Remember that the file will be created in whichever directory you are currently in. If you want it to be elsewhere, you’ll have to use “cd” to get there first.
To open the file from Terminal, you’ll need to know what software you’re going to use to open it. Type “open -a /applications/program.app” then the file path of the file you want to open. Remember to replace “program.app” with the program’s name.
- How to Create a Folder on Mac in Terminal
Making a folder is, if anything, even easier than creating a file from within Terminal. Use “cd” to get to the directory you want to create your new folder in.
Let’s say that you want to make a folder called “Work.” Then all you have to type is “mkdir “work”.” Like with other commands, this one has a fairly obvious root to remember it by: “mkdir” is shorthand for “make directory.”
- How to Copy Files
We all know how important the copy and paste commands are. Keeping copies of your work and backups is hugely important.
Making a copy of a file is easy. Let’s say that I want to make a copy of this article and put it somewhere else on my Mac. The command I need here is “cp” for copy.
I should follow the name of the file with the directory that I want to copy it to. So I could type “cp “how to open Terminal on Mac and commands you need to know.txt” /Users/Username/Documents/.” Voila, a copy is made!
- How to Delete Files
Now that we’ve made a copy of this article in documents, let’s delete the original.
To delete a file, you need to use the command “rm,” short for remove. To remove the original file, simply type “rm “how to open Terminal on Mac and commands you need to know.txt”.”
If you’d like a little extra security, add the parameter “-i” after “rm.” Terminal will then ask you to confirm the deletion.
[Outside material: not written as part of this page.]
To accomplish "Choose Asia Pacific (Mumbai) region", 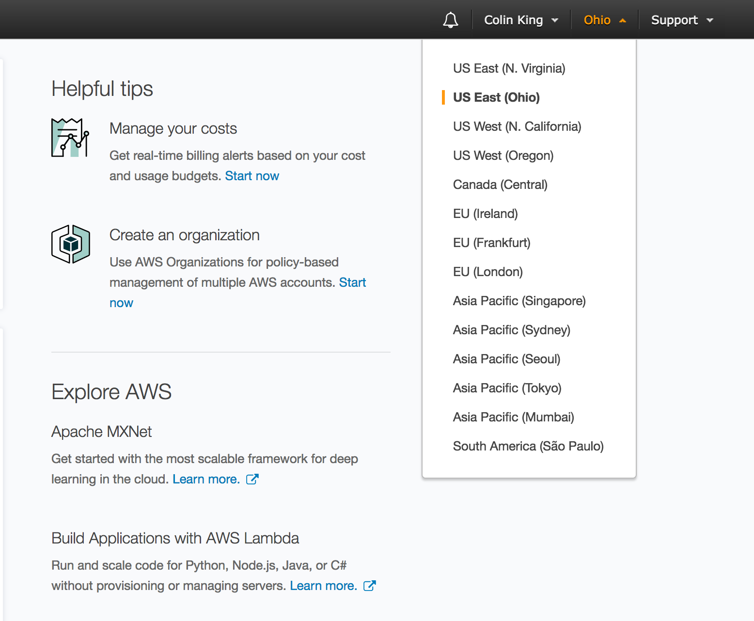I will pos(513,417).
- How to Find the Filepath for Your Directory
As you’ve seen, a lot of commands in the Mac Terminal require you to know the full file path of a target directory. It can be quite hard to remember this string of arcane names without some help.
Luckily, there’s a command to help you out. At any time, you can type “pwd” to be given the full file path of your current directory. If you need to do anything in this folder, you now know what to type.
- How to Get Some Help
There is a huge range of commands available in the Terminal. If you need a little bit of extra help, there’s a command baked into the program to help you out.
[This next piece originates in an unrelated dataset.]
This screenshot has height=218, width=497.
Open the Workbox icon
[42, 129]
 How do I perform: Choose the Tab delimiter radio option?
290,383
Type the command “man,” short for manual, followed by any other command. Terminal will then open up the Unix manual of that command for you. It will tell you what the command does when it should be used, and tips on using it effectively.
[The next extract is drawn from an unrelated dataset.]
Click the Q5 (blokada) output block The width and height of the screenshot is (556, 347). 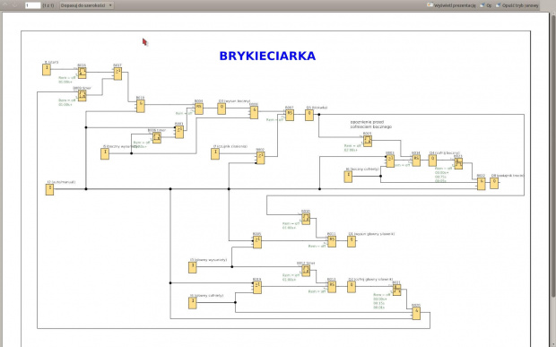309,115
- How to Execute Commands as Administrator
Some commands require you to have administrative privileges before they can be executed. It should go without saying, but you should only ever execute these commands if you know exactly what you are doing. Doing the wrong thing with admin privileges is a good way to mess up your system.
The command to execute a command with admin privileges is “sudo.” This is shorthand for “superuser do,” and allows you to execute almost any command. This Xkcd strip shows its power pretty accurately.
To use “sudo,” simply type it in, followed by the command you want to execute. You will be prompted to type in your password. Do this, and the command will run.
- Downloading Files From the Internet with Terminal
We’ve shown you the power of Terminal relating to files on your computer, but you can also use it to download files from the internet. Presuming you know the URL of the file, it can be far quicker than navigating to it in a web browser.
Go to your downloads file by typing in “cd /downloads/.” Then use the command “curl -O” followed by the URL of the file.
If you’d rather download it to another folder, then simply “cd” your way to the target folder before using the command.
Enjoy the Power of Terminal
Now that you know how to open Terminal on Mac, you can enjoy a whole other level of computing power. Command-line interfaces give you far more flexibility than the normal, restrictive UI. Just remember to research commands before you use them, and only execute with admin privileges if you know what you’re doing!